Os 12 atributos relacionados reforçam a consideração de que o maquiavelismo não apenas não é focado no que é considerado mau, sendo orientado para resultados, mas também agrega quesitos aplicáveis ou desejáveis à condução dos negócios do Estado, das empresas e das organizações em geral. Considere-se, por exemplo, a prudência no que se refere às finanças (segundo atributo). A liberalidade está, segundo Maquiavel, associada à ostentação, cuja manutenção exige cobrança adicional de impostos, fiscalização mais dura e ações para obter recursos financeiros adicionais. Tais exigências empobrecem o povo e tornam o príncipe odioso perante o mesmo. E, ao conferir privilégios a alguns poucos em detrimento de muitos, o príncipe se torna mais vulnerável. Ao mesmo tempo, a parcimônia é um atributo que permite reinar, realizar empreendimentos sem penalizar o povo e defender-se em situação de guerra. Contemple-se, adicionalmente, a proatividade (último atributo). Para Maquiavel, muitos acreditam que as coisas do mundo são governadas pelo destino e por Deus, não podendo ser mudadas pelos homens. Entretanto, o autor argumenta que a sorte pode ser responsável pela metade das nossas ações, decorrendo o resto do livre arbítrio. Muitos príncipes poderiam ter evitado dissabores e perda de poder, se tivessem assumido a responsabilidade pela proteção de seus próprios interesses. Maquiavel defende, no fundo, a estratégia.

Os dois exemplos acima podem ser trazidos ao contexto das empresas, cujos dirigentes devem atentar para questões como a gestão inteligente dos recursos financeiros, o estabelecimento de sistemas de recompensas justos - especialmente no que se refere aos privilégios outorgados a determinados públicos -, o desenho e a implantação da estratégia corporativa e a proteção de interesses dos principais públicos relevantes (stakeholders). Mas o reconhecimento de que o trabalho de Maquiavel pode ensejar reflexões úteis aos dirigentes das empresas não implica a defesa da transposição automática de todos os pressupostos da ética de resultados ao ambiente de condução dos negócios organizacionais, que corresponde ao ambiente de governança corporativa. Afinal, no objetivo a ser atingido reside o grande perigo da ética de resultados (uma vez mais ponderamos).

Nas empresas, o atingimento dos objetivos desejados por aqueles que nelas investem alguma modalidade de ativo ou expectativas depende, em grande medida, do conjunto de pressupostos resultantes da reflexão dos agentes corporativos, o qual corresponde à ética que define, em última instância, o modus operandi e o tom da atuação dos dirigentes e demais quadros organizacionais. Empresas, especialmente aquelas com suas ações negociadas em bolsa de valores, têm sido instadas a estabelecer princípios éticos e códigos de ética, aderindo, portanto, formalmente, a uma ética normativa ou de princípios e, não, a uma ética de resultados. Tal ética de princípios, que determina regras do jogo - precederia o estabelecimento dos objetivos organizacionais, alinhados com os objetivos dos investidores dos mercados de capitais.

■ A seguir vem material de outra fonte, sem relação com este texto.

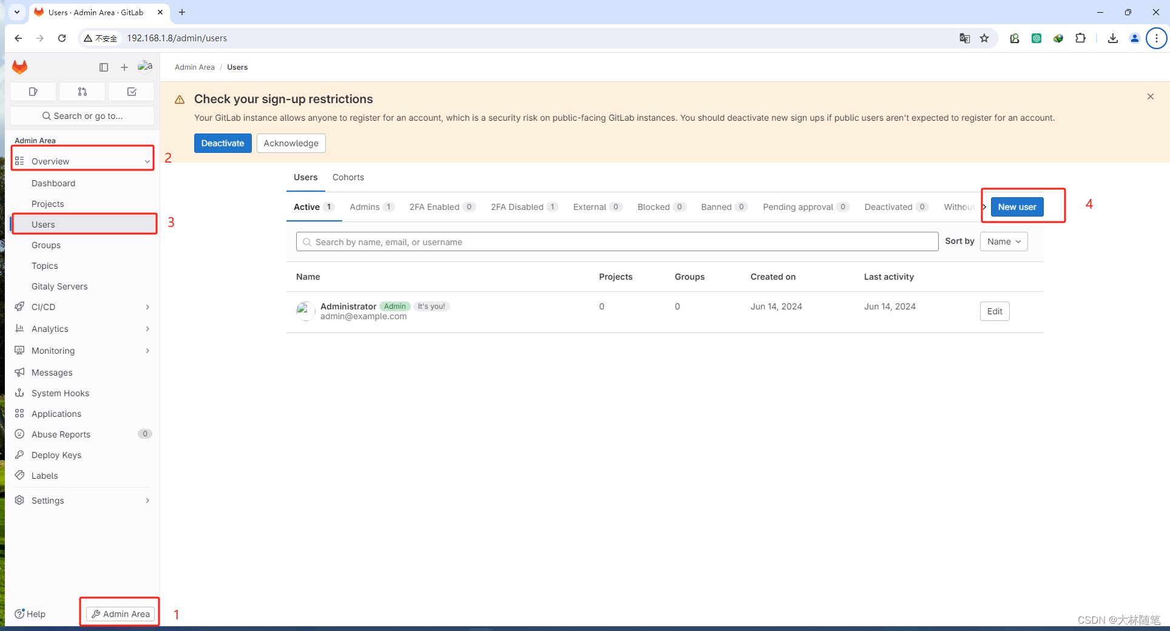
Task: Select the Merge requests icon
Action: [82, 91]
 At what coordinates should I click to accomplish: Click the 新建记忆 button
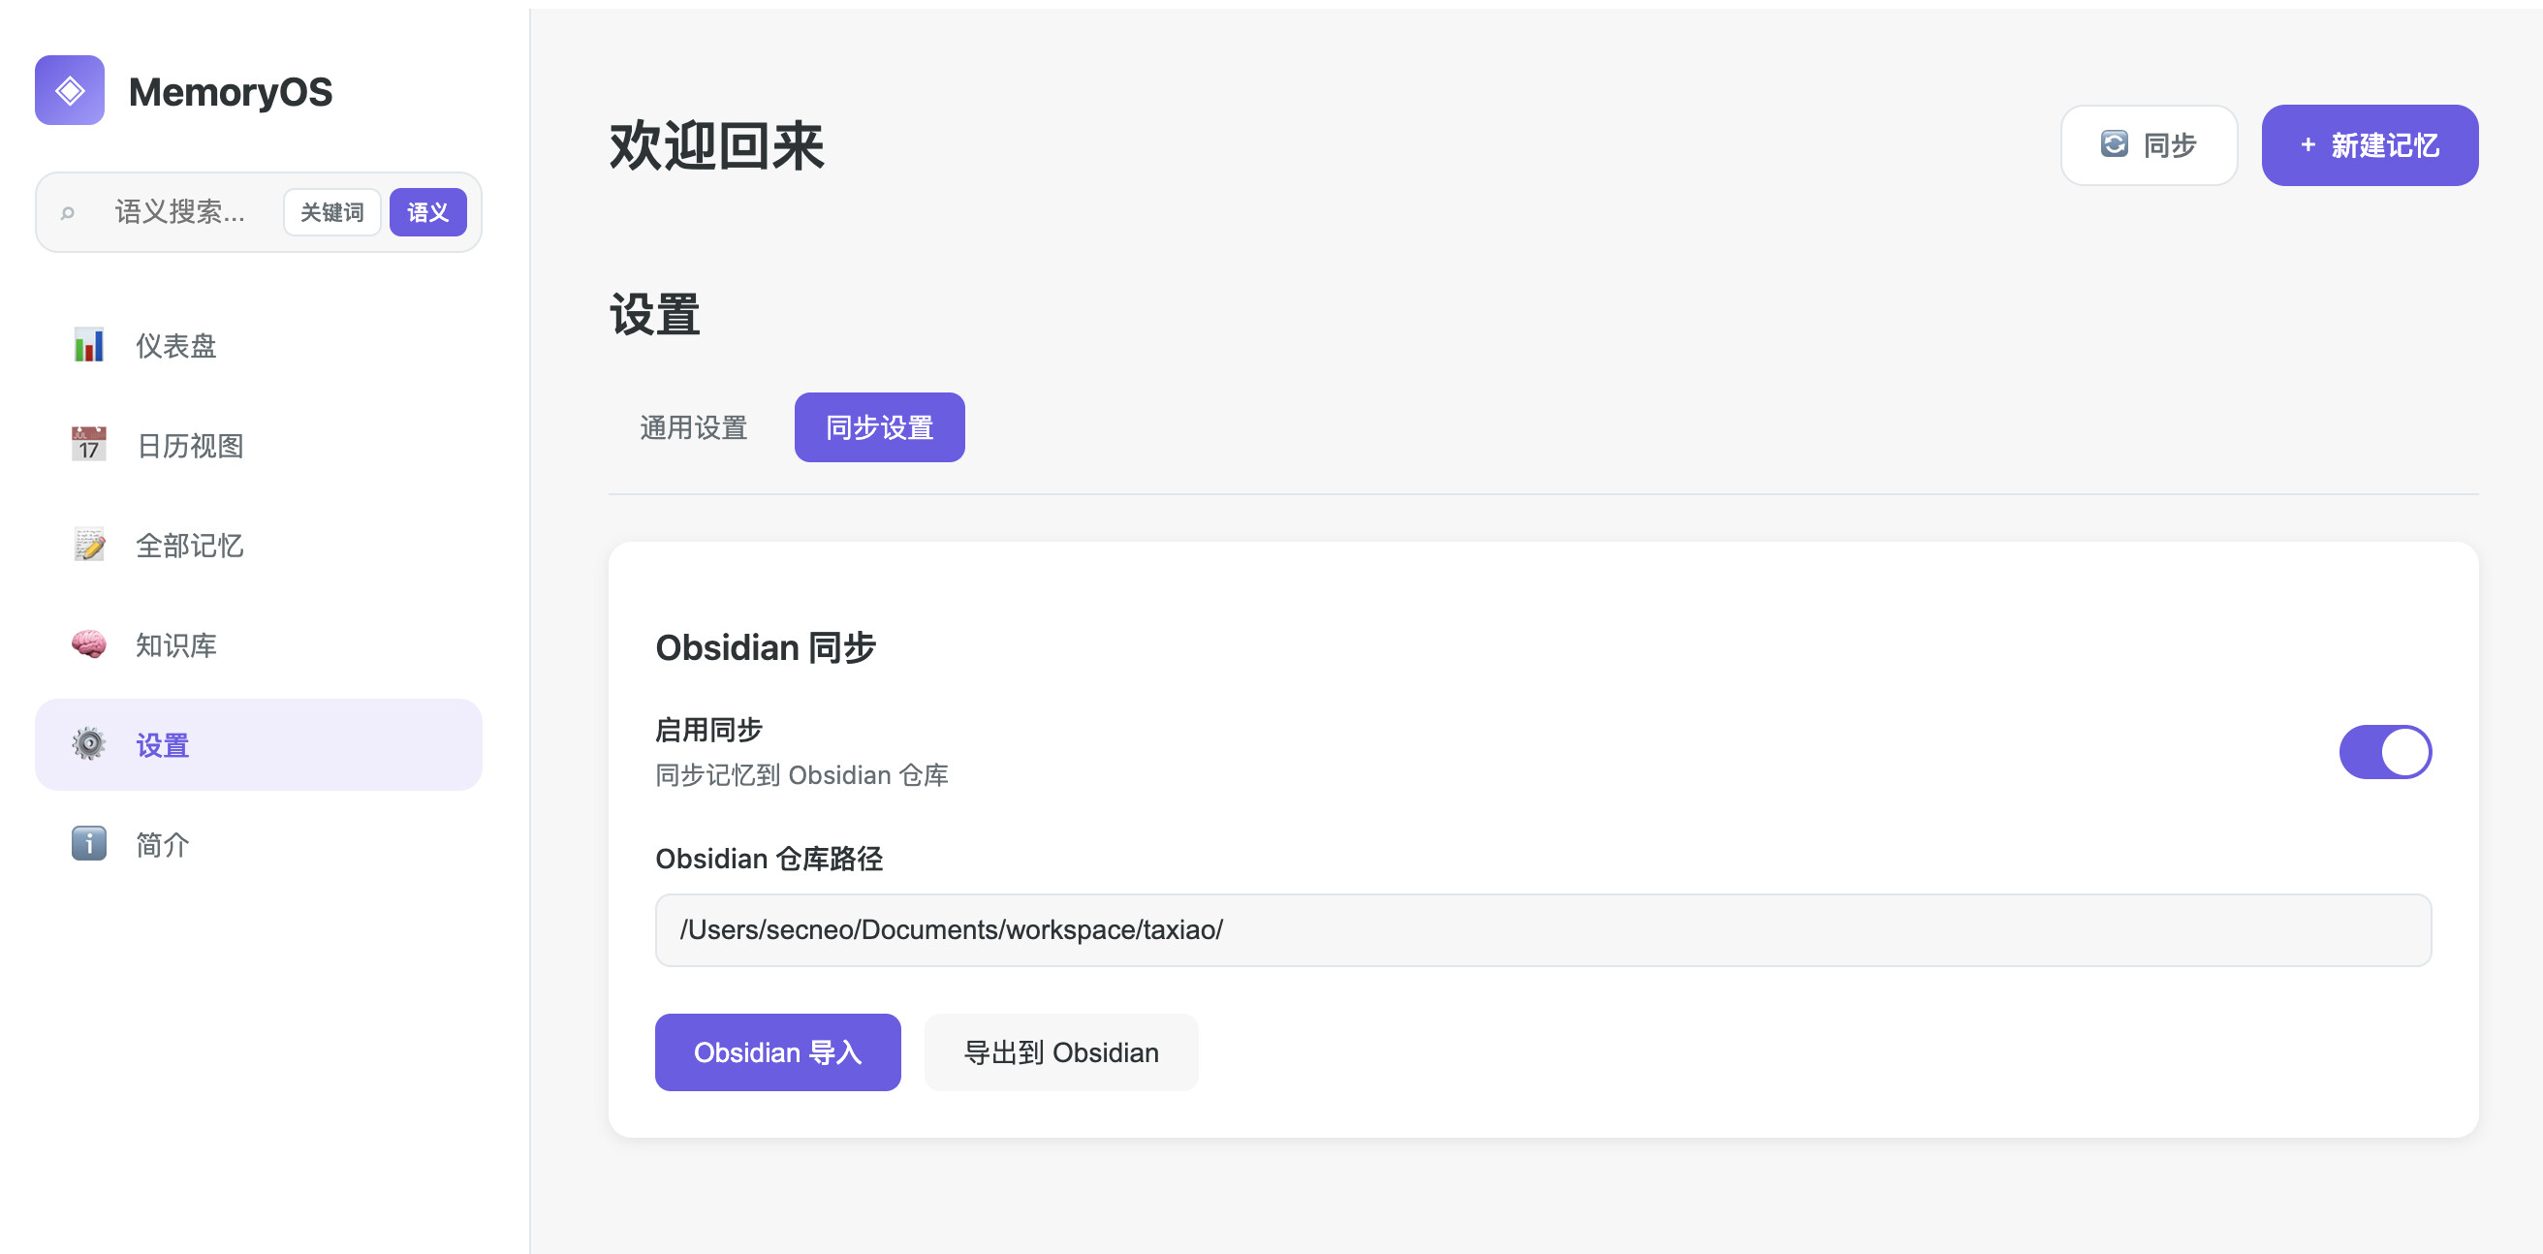[x=2368, y=145]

A pressão pela adoção de princípios éticos, identificada no âmbito dos mercados e, eventualmente, expressa por meio de regras formais, a exemplo do Sarbanes-Oxley Act, nos EUA, criado após vários escândalos corporativos como a Enron e a Worldcom, parece decorrer da necessidade de aprimoramento das regras do jogo e de reduzir custos de transação, especialmente aqueles internalizados pelas companhias. Assim, a ética de princípios precede a ética de resultados, ainda que isso possa ocorrer em várias organizações mais em função de razões pragmáticas - o receio da desvalorização patrimonial e da perda de dinheiro por investidores - do que em função da defesa dos princípios éticos per se. Ao mesmo tempo, a possibilidade de interiorização ou introjeção de bons princípios pelas pessoas ao longo do tempo não deve ser desprezada. Portanto, sem deixar de reconhecer o mérito do trabalho de Maquiavel e aspectos muito interessantes e válidos em sua ética de resultados, acreditamos que os investidores (que são, diante de suas telas de computador, seres humanos) e as organizações, empresariais e não empresariais, caminham para maior valorização de uma ética de princípios, a qual agrega virtudes dignificantes. Estarão as empresas, as organizações em geral e os mercados financeiros se tornando mais espiritualizados? O tempo dirá.